Часто приходится слышать, что в советские времена русскому человеку жилось лучше: были бесплатные детсадики, жильё давали в порядке очереди, никакой безработицы и т. д. После краха 90-х всё, что было в прошлом, рисуется теперь в розовом цвете. Отчасти с такой ностальгией можно согласиться. Но не в главном. А главное вот что: есть вещь, которая важнее бесплатных садиков и гарантированной зарплаты. Наверное, это можно назвать человеческим достоинством. Тем самым достоинством, какое было до революции у простого крестьянина, купца, аристократа. Трудно словами это определить… Это когда человек самостоятелен, предстоит только Богу, а не ввинчен в государственный механизм и не исполняет бездумно то, что скажут. Может, так? Вот это человеческое достоинство всячески угнеталось. И забывать об этом, мне кажется, никак нельзя — чтобы не повторить печальный опыт. Лично мне вот что вспоминается…

О кровавом воскресенье

Сразу скажу, я не монархист. Но когда-то мне пришлось за монархию постоять, точнее, за царя. Произошло это в 60-е годы прошлого столетия, когда учился я в седьмом классе. Наш предпенсионного возраста географ был человеком слегка неадекватным и на уроках географии рассказывал обо всём на свете, кроме самой географии. И вот как-то он поведал нам о «кровавом воскресенье» 1905 года, причём преподнёс эту трагедию в лучших традициях советской пропаганды, клеймя «Николая кровавого» и антинародный царизм. Услышав о числе погибших, я не выдержал и негромко заметил, что по сравнению с советскими репрессиями эта цифра ничтожна. Географ мои слова услышал и поднял страшный крик, окончив его фразой: «Нужно обязательно выяснить, кто воспитывает таких негодяев!» Позже мне стала понятна моя ошибка: если бы я назвал репрессии сталинскими, то, возможно, реакция нашего преподавателя-коммуниста не была бы такой бурной, но я сказал «советскими».

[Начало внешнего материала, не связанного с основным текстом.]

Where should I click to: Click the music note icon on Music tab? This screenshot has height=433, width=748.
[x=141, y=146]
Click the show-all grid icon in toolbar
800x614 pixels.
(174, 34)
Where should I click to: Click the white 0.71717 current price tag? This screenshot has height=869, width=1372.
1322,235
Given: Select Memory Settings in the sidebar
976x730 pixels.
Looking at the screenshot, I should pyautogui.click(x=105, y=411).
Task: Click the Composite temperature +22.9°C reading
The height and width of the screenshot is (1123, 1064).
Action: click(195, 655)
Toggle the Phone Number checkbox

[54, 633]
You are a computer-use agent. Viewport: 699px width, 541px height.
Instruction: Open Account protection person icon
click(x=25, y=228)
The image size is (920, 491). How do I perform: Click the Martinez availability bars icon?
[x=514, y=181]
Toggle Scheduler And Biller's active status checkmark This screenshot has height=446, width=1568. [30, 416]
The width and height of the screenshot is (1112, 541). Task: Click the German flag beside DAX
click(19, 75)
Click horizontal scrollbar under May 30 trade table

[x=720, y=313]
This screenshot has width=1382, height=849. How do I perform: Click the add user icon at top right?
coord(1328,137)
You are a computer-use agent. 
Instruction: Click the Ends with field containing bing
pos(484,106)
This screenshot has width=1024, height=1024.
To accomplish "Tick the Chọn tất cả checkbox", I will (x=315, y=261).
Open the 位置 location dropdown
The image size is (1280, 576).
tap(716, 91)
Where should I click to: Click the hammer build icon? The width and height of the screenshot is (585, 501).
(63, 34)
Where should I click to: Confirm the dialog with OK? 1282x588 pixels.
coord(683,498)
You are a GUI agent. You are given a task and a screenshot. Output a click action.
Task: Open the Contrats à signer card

В тот же день меня вызвали к директору школы, который потребовал явиться в школу с отцом. Когда я рассказал об этом отцу, то он, тяжело вздохнув, произнёс своё обычное: «Эх, сынок, сынок…» И вот, придя раньше с работы, отец надел свой выходной, тёмно-зелёного цвета, костюм, и мы отправились к директору. Наш директор — неплохой мужик с комплексом крепко пьющего человека — взял с места в карьер и начал обличать отца в неправильном воспитании детей. Отец слушал, слегка понурив голову, вертел в руках свою соломенную шляпу, потом неожиданно для директора задал вопрос: «Будьте добры, вы всё-таки скажите, в чём конкретно провинился мой сын?» Директор остановился, поморгал глазами и начал рассказывать об инциденте на уроке географии. «Простите великодушно, а в чём же мой сын неправ?» — вновь спросил отец. Я видел, что он волнуется, и мне было страшно неловко перед отцом, что всё это из-за меня. Директор слегка растерялся, а потом попросил меня выйти. О чём разговаривали взрослые люди, я не знаю, но, когда мы с отцом шли домой, он что-то тихонько напевал, а это говорило о его хорошем настроении.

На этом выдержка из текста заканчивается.